** START Supplied material **

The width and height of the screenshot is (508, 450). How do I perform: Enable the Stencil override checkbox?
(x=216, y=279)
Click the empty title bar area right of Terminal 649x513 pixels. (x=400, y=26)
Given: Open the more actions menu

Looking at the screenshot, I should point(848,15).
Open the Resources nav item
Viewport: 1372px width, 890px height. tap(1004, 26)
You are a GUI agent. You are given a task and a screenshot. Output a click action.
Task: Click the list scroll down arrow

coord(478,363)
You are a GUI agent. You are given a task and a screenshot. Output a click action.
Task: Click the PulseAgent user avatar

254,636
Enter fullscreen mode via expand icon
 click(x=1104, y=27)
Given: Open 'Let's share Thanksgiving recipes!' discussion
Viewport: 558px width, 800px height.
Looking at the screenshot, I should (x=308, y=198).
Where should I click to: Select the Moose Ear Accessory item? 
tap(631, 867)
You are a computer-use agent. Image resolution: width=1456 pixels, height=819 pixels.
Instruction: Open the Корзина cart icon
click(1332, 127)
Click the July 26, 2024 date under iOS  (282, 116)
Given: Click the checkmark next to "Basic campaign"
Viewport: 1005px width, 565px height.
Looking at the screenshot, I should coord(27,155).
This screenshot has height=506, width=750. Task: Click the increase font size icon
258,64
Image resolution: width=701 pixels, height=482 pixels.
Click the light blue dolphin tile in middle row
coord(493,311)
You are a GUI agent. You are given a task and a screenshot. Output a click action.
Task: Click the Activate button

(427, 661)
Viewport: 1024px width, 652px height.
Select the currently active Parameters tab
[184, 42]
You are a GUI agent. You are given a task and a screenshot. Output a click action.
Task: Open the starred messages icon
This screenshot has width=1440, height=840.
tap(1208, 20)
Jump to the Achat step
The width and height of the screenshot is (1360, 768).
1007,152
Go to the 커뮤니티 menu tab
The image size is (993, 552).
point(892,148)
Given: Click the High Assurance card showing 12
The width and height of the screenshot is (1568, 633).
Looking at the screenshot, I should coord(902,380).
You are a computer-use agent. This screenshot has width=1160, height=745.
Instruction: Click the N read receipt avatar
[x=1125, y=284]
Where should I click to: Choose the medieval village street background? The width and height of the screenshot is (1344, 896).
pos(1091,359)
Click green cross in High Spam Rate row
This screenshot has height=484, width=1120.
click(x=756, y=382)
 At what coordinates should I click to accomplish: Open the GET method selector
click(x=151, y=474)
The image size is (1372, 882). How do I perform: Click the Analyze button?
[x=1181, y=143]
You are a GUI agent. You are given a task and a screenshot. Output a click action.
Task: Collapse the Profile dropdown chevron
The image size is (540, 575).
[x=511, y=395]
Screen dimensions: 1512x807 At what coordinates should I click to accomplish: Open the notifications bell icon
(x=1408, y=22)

** END Supplied material **

What the task requires → Please write out the lines above, from the first one through the line containing "tap(631, 867)", and copy each one exactly.

Correct result →
The width and height of the screenshot is (508, 450). How do I perform: Enable the Stencil override checkbox?
(x=216, y=279)
Click the empty title bar area right of Terminal 649x513 pixels. (x=400, y=26)
Given: Open the more actions menu

Looking at the screenshot, I should point(848,15).
Open the Resources nav item
Viewport: 1372px width, 890px height. tap(1004, 26)
You are a GUI agent. You are given a task and a screenshot. Output a click action.
Task: Click the list scroll down arrow

coord(478,363)
You are a GUI agent. You are given a task and a screenshot. Output a click action.
Task: Click the PulseAgent user avatar

254,636
Enter fullscreen mode via expand icon
 click(x=1104, y=27)
Given: Open 'Let's share Thanksgiving recipes!' discussion
Viewport: 558px width, 800px height.
Looking at the screenshot, I should (x=308, y=198).
Where should I click to: Select the Moose Ear Accessory item? 
tap(631, 867)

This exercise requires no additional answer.